Collected data entries:
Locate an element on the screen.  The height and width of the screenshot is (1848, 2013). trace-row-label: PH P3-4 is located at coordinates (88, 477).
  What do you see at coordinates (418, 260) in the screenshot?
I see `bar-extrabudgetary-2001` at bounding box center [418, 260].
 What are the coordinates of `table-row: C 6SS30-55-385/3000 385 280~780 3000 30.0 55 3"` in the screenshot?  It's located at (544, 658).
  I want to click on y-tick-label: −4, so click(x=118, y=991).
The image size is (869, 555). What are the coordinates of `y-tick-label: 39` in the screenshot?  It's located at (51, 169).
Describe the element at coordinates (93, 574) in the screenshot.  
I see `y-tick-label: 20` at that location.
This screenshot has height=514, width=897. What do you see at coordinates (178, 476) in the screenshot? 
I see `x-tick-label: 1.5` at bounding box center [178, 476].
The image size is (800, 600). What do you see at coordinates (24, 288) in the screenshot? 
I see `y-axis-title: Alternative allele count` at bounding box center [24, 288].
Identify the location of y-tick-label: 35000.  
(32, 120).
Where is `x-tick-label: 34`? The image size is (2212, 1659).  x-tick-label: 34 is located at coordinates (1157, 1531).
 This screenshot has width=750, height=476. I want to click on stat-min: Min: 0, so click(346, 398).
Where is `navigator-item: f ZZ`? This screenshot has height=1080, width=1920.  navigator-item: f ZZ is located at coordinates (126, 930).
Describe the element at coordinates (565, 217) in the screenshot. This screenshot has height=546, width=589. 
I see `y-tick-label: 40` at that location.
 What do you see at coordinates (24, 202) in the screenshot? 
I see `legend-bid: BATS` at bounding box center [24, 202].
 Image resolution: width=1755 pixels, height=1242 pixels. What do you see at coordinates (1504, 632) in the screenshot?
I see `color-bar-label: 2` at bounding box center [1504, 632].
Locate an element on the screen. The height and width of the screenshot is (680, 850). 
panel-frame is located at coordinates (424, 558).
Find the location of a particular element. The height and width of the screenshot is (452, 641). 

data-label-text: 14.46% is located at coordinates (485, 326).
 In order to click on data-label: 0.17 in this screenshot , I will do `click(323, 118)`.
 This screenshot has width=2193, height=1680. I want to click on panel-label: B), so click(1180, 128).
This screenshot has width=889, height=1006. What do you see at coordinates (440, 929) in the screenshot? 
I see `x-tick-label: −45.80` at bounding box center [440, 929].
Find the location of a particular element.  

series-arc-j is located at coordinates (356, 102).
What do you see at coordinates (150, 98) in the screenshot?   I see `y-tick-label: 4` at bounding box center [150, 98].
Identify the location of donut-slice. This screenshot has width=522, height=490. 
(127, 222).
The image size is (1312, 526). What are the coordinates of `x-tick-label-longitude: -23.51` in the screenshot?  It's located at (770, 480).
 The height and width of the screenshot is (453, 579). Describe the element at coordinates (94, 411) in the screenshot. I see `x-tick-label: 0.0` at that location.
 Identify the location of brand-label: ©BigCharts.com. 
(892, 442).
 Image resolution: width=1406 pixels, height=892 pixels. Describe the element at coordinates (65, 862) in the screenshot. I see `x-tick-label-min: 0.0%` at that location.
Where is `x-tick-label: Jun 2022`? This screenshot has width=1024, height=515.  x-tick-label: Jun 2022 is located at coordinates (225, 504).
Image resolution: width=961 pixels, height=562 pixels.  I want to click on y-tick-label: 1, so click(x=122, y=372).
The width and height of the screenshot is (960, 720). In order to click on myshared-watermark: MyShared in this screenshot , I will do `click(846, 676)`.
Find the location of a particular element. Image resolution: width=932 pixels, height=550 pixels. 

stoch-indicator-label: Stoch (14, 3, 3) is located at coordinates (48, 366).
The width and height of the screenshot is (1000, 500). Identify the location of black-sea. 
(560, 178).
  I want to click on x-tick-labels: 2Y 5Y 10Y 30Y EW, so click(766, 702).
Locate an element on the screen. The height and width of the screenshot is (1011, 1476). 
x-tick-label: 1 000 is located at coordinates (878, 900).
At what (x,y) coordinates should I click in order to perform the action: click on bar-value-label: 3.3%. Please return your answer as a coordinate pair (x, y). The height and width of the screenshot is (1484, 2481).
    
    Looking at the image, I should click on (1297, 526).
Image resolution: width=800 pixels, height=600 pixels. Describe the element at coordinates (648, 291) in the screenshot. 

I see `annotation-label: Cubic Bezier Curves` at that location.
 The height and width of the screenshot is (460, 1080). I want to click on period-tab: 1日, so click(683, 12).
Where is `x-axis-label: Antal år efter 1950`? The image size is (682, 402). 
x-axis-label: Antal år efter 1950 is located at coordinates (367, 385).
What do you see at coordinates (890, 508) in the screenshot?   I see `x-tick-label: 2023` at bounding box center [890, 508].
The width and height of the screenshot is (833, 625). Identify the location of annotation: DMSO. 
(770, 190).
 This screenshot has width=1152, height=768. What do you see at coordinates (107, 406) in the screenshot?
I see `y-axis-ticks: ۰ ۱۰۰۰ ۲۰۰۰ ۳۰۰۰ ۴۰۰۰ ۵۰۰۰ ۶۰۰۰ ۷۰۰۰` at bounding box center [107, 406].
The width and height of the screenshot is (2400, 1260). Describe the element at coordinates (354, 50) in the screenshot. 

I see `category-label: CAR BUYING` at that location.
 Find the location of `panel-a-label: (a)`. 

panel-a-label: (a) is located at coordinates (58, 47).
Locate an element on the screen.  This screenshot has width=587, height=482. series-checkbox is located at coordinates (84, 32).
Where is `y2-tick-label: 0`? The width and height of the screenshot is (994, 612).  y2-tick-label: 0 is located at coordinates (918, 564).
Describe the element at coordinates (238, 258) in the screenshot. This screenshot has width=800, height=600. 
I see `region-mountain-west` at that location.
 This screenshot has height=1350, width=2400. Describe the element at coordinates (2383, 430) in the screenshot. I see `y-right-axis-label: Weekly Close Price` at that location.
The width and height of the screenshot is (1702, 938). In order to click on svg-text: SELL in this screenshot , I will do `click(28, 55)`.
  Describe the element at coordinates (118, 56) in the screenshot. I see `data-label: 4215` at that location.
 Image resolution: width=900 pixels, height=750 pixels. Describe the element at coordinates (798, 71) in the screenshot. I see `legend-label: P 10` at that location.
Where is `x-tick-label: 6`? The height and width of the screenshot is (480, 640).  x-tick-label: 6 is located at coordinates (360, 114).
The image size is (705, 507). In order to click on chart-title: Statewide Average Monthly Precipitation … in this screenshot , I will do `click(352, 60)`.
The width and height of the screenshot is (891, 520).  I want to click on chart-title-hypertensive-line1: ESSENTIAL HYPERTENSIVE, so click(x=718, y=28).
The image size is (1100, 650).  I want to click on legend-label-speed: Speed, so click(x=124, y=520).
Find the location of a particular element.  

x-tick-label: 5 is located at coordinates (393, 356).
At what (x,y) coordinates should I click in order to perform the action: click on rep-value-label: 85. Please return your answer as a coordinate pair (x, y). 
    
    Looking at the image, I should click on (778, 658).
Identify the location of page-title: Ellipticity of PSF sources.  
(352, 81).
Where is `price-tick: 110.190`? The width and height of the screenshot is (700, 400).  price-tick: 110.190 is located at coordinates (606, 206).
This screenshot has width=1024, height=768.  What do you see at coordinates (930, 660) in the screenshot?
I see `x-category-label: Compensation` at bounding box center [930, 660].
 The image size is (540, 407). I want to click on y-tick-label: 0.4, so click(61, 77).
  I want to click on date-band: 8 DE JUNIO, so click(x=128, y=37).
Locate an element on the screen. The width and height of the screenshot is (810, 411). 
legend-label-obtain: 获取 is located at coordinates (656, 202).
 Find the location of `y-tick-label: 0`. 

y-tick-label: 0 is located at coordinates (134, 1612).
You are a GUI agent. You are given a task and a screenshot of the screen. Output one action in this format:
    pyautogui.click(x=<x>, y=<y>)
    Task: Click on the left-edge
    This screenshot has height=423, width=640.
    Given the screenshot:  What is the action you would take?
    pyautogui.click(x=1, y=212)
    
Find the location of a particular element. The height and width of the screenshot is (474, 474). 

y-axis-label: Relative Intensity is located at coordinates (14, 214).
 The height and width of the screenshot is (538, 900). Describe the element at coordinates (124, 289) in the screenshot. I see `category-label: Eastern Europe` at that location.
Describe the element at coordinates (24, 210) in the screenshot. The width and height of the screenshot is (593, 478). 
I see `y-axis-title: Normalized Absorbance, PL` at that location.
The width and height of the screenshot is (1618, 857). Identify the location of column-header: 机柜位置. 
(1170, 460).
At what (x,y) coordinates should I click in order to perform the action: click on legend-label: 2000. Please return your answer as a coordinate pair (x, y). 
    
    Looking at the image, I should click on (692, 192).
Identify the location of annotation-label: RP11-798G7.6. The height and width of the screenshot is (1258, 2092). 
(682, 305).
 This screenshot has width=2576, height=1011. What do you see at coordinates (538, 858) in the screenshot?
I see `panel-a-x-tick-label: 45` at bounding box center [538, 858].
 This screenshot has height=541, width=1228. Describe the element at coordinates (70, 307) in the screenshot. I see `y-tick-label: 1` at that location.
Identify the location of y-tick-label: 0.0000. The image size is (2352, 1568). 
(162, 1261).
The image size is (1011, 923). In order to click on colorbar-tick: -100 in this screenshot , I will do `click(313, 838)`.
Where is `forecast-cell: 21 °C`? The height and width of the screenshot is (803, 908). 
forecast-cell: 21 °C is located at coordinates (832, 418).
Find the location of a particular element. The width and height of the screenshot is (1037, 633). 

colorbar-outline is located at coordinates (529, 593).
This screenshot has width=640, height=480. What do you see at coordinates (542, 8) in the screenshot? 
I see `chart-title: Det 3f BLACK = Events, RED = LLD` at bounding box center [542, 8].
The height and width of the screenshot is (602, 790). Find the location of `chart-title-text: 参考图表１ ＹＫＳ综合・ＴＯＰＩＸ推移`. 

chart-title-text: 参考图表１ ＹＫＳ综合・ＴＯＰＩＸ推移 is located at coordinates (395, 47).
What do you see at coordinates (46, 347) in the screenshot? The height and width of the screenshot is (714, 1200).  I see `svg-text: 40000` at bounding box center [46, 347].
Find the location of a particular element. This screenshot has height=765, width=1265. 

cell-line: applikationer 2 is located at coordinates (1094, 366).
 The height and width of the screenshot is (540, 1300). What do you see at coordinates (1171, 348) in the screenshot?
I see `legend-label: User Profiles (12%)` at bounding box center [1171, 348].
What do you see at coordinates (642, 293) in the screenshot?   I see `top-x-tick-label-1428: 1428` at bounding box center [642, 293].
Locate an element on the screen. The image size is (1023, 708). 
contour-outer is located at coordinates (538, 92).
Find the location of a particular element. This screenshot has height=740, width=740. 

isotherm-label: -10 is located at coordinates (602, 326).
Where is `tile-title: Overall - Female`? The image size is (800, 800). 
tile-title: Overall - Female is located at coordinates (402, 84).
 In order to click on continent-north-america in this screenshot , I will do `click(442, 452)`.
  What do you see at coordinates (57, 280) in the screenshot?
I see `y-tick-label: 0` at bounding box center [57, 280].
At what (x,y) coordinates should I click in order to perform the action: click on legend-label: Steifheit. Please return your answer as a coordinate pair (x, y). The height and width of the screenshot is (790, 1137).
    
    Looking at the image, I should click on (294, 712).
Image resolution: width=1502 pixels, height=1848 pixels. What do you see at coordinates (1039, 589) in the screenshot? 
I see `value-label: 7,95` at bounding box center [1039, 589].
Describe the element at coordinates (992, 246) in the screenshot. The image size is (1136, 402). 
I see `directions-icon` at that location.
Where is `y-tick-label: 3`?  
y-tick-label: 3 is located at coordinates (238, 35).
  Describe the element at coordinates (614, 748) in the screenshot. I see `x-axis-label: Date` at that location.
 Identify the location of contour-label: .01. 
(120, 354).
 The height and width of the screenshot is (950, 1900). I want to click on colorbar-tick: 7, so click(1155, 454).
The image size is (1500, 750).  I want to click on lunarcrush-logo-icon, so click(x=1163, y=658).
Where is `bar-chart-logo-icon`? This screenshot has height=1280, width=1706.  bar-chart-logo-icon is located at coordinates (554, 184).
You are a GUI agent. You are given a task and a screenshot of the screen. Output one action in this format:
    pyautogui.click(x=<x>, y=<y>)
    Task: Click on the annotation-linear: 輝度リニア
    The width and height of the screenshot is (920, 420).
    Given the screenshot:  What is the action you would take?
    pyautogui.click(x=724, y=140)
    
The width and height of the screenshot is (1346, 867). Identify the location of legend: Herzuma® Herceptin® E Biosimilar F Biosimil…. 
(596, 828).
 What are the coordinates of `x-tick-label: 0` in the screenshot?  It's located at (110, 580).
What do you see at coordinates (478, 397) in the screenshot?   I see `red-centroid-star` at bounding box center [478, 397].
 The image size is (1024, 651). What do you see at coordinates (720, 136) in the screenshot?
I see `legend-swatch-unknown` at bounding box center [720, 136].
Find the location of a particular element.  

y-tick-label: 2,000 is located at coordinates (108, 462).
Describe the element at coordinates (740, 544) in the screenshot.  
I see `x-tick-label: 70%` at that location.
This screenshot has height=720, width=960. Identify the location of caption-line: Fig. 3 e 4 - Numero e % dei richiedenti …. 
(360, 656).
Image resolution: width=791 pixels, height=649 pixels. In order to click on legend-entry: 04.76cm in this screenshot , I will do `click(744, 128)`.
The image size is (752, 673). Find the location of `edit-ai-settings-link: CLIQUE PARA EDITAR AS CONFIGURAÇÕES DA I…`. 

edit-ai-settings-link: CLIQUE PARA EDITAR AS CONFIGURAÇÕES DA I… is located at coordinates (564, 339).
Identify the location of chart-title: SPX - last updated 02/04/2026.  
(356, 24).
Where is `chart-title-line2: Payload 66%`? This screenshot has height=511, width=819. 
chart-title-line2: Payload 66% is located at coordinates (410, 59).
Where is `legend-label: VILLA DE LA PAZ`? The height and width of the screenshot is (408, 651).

What you are asked to do: Present everything in the material from the line containing "on rep-value-label: 85." down to the line containing "(1170, 460)." as a Markdown table with the columns Row and Line, leaving out blank lines.

Problem solution:
| Row | Line |
|---|---|
| 1 | At what (x,y) coordinates should I click in order to perform the action: click on rep-value-label: 85. Please return your answer as a coordinate pair (x, y).  |
| 2 |     Looking at the image, I should click on (778, 658). |
| 3 | Identify the location of page-title: Ellipticity of PSF sources.   |
| 4 | (352, 81). |
| 5 | Where is `price-tick: 110.190`? The width and height of the screenshot is (700, 400).  price-tick: 110.190 is located at coordinates (606, 206). |
| 6 | This screenshot has width=1024, height=768.  What do you see at coordinates (930, 660) in the screenshot? |
| 7 | I see `x-category-label: Compensation` at bounding box center [930, 660]. |
| 8 |  The image size is (540, 407). I want to click on y-tick-label: 0.4, so click(61, 77). |
| 9 |   I want to click on date-band: 8 DE JUNIO, so click(x=128, y=37). |
| 10 | Locate an element on the screen. The width and height of the screenshot is (810, 411).  |
| 11 | legend-label-obtain: 获取 is located at coordinates (656, 202). |
| 12 |  Find the location of `y-tick-label: 0`.  |
| 13 | y-tick-label: 0 is located at coordinates (134, 1612). |
| 14 | You are a GUI agent. You are given a task and a screenshot of the screen. Output one action in this format: |
| 15 |     pyautogui.click(x=<x>, y=<y>) |
| 16 |     Task: Click on the left-edge |
| 17 |     This screenshot has height=423, width=640. |
| 18 |     Given the screenshot:  What is the action you would take? |
| 19 |     pyautogui.click(x=1, y=212) |
| 20 | Find the location of a particular element. The height and width of the screenshot is (474, 474).  |
| 21 | y-axis-label: Relative Intensity is located at coordinates (14, 214). |
| 22 |  The height and width of the screenshot is (538, 900). Describe the element at coordinates (124, 289) in the screenshot. I see `category-label: Eastern Europe` at that location. |
| 23 | Describe the element at coordinates (24, 210) in the screenshot. The width and height of the screenshot is (593, 478).  |
| 24 | I see `y-axis-title: Normalized Absorbance, PL` at that location. |
| 25 | The width and height of the screenshot is (1618, 857). Identify the location of column-header: 机柜位置.  |
| 26 | (1170, 460). |